The proposal was the brainchild of the eminent Caribbean statesman, A.N.R. Robinson, who was at that time the prime minister of Trinidad and Tobago. The item was referred to in the International Law Commission. I was then Jamaica's representative to the Sixth (Legal) Committee of the UN, and when I was elected to the International Law Commission in 1991, Marjorie Thorpe, Trinidad and Tobago's ambassador to the UN, specifically asked me to keep a watchful eye on the drafting of the ICC statute by the commission. To that end, I made sure that I was a member of the working group entrusted with that task, which was completed in a relatively short time.
Trinidad and Tobago's role
When the item was introduced in 1989 by Trinidad and Tobago, the reception in the Sixth Committee and the General Assembly was lukewarm. But when the Yugoslavia conflict broke out in 1991, the Europeans came aboard and pressed for the establishment of an international criminal court.
The statue of the ICC is, arguably, the most important international instrument to be concluded since the end of the Second World War and the adoption of the Charter of the United Nations. And I have spent some time explaining the very significant role played by Trinidad and Tobago and the Caribbean countries - a group of small states - in the establishment of this historic institution because it is a role that is not widely known, and in respect of those who are aware of it, not sufficiently acknowledged by them. We need not delve into the reasons for this ignorance and indifference.
But having commendably initiated the process, let us see how well we have performed in its completion.
The ICC statute, adopted in 1998, has now been ratified by 110 states. Within the Caribbean, the statute has been ratified by Trinidad and Tobago, Antigua and Barbuda, Barbados, Belize, Dominica, Guyana, St Kitts and Nevis, St Vincent and the Grenadines and Suriname.
In 1998 , I signed the Final Act on behalf of Jamaica and in 2000, Jamaica signed the statute, but has not yet ratified it. Nor has The Bahamas, Grenada, St Lucia.
I suggest three reasons for Caribbean states to ratify the statute of the ICC.
First, the main purpose of the Court is to ensure that serious breaches of international criminal law and international humanitarian law do not go unpunished. We in the Caribbean have a history that has made us all too familiar with impunity in respect of atrocities that today would readily qualify as crimes against humanity. The inhuman and degrading practice of slavery carried out in the West Indies for over two centuries should prompt all Caribbean countries to support an institution whose primary function is to put an end to impunity for serious crimes.

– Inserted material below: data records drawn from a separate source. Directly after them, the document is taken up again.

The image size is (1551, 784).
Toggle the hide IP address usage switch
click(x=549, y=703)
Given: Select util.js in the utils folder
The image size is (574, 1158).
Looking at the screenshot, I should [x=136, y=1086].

Second, a cornerstone of the Court's statute is international human rights, including the protection of the rights of the accused. Caribbean countries have always been at the forefront in the struggle for human rights and have a strong history of valuing human rights.
We are not new to the business of defending human rights. Jamaica was among the first set of countries, if not the first, to enact legislation imposing trade sanctions against apartheid South Africa. Jamaica took this action in 1957 under the leadership of Premier Norman Manley while still a colony of the United Kingdom. It was the initiative of Prime Minister Hugh Shearer of Jamaica in 1963 at the UN that led to 1968 being designated International Year of Human Rights to mark the 20th anniversary of the Universal Declaration of Human Rights. The Caribbean Westminster Model Constitutions provide for the protection of fundamental human rights, including the rights of the accused. Generally, the Caribbean can take pride in the system of parliamentary democracy that it has followed over the last five decades.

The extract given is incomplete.